Kompetenzen können in ganz unterschiedlichen
Lebensbereichen erworben werden, nicht nur im Beruf. Auch deshalb
stellt die biografische Kompetenzanalyse eine so zukunftsweisende
Methode dar. Bei der Suche nach Ihren Kompetenzen werden Sie sich
also nicht ausschließlich auf die Analyse Ihres bisherigen
Berufslebens beschränken, sondern in jedem Lebensstrang können Sie
Kompetenzen erworben haben.
Übung 6: Spurensuche nach
Kompetenzen im KAIROS-Datenchart
Um ein erstes Gespür für Ihre Kompetenzen
zu bekommen, lade ich Sie ein, dass Sie zunächst drei Szenen aus
Ihrem Leben auswählen, in denen Sie sich »kompetent«, also fähig
und erfolgreich, gefühlt haben. Diese werden Sie zunächst intuitiv
und im Überblick auf Kompetenzen untersuchen. Beschränken Sie sich
dabei nicht nur auf Ihre Berufsbiografie. Unsere Protagonisten
haben zum Beispiel diese Szenen für eine Kompetenzanalyse
ausgewählt:
-
Stefanie: Organisation der Feier meines 30. Geburtstags
-
Christina: »Das letzte Spiel« – Abschied von meiner Hockeykarriere
-
Thomas: Die Aufnahmeprüfung zur Schauspielschule vorbereiten und bestehen
Wählen Sie nun selbst drei solcher
Szenen aus Ihrer Biografie aus; führen Sie sich dann noch einmal
die Leitfragen für Kompetenzen vor Augen:
-
Personale Kompetenz: wie ich mit mir selbst umgehe, was mich ausmacht
-
Fachliche Kompetenzen: meine fachlich gelernten Voraussetzungen
-
Methodische Kompetenz: wie ich an Dinge/Aufgaben/Probleme herangehe
-
Soziale Kompetenz: wie ich mit anderen umgehe
Schreiben Sie nun separat für jede
ausgewählte Szene auf, welche Kompetenzen darin sichtbar wurden.
--
**Aufgabe 1**:
Welche Szene hat Thomas laut dem Text zur Kompetenzanalyse für seine Kompetenzanalyse ausgewählt?
**Aufgabe 2**:
Setzen Sie den Text zur Kompetenzanalyse im Anschluss an seinen letzten Satz fort.

**Verfügbare Daten**:
--
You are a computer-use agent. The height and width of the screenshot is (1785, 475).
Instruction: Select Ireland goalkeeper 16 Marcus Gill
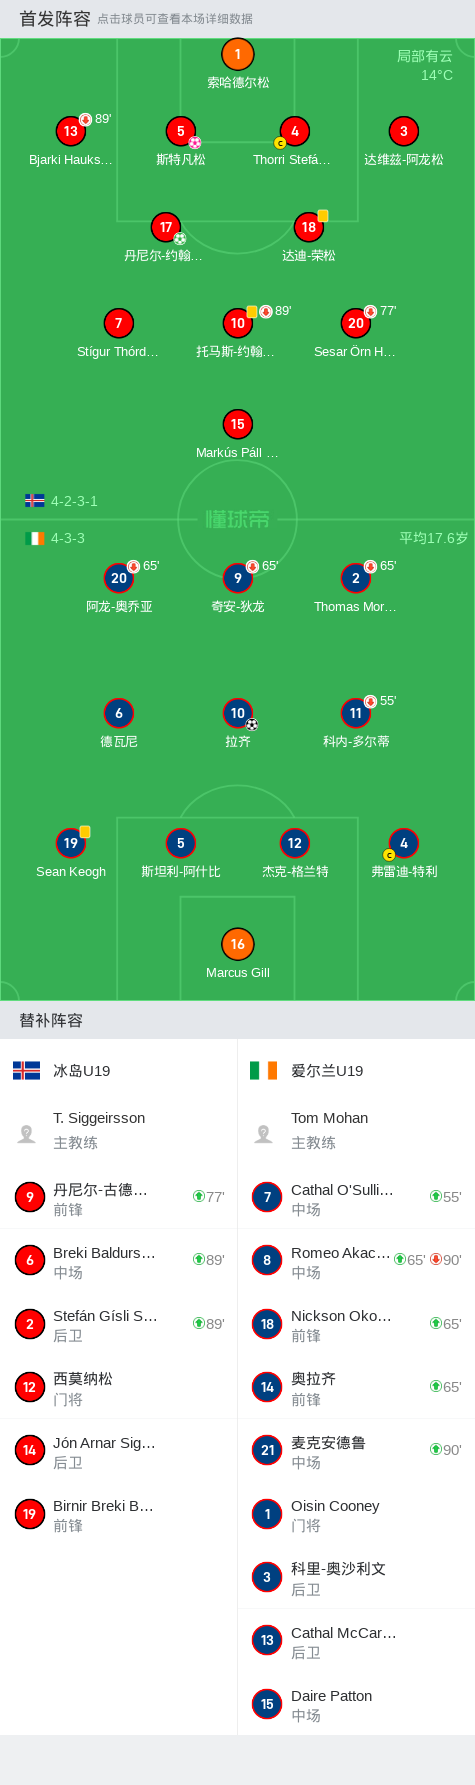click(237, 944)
--
**Richtige Lösung 1**:
Die Aufnahmeprüfung zur Schauspielschule vorbereiten und bestehen.

**Richtige Lösung 2**:
Zur Anregung können Sie sich die Kompetenzliste im Anhang dieses
Buchs anschauen. Vielleicht kommt auch die eine oder andere
Kompetenz unserer Protagonisten bei Ihnen vor? Stellen Sie jedoch
in jedem Fall einen Bezug zu Ihrer eigenen Biografie her und
übernehmen Sie nicht einfach Begriffe, die Ihnen gut
gefallen.
Hier die Kompetenzen unserer
Protagonisten:
Christina:
-
Personale Kompetenzen: Durchhaltevermögen, Lernhaltung
-
Soziale Kompetenzen: Offenheit für Andersartigkeit, Perspektivübernahme
-
Methodische Kompetenzen: Projektmanagement, Analysefähigkeit
-
Fachliche Kompetenzen: Sozialmanagement, Europäisches Vergaberecht für Förderung von Sozialprojekten
Stefanie:
-
Personale Kompetenzen: Lernwille, Intuition
-
Soziale Kompetenzen: Menschenkenntnis, Interkulturelle Offenheit (Augenhöhe)
-
Methodische Kompetenzen: Intuitives Organisationsvermögen, Fremdsprachenkompetenz
-
Fachliche Kompetenzen: Touristikbranchen-Wissen, neu: Trainingsgestaltung, alt: Finanzbuchhaltung (aber ohne Elan, daher keine zentrale Kompetenz mehr)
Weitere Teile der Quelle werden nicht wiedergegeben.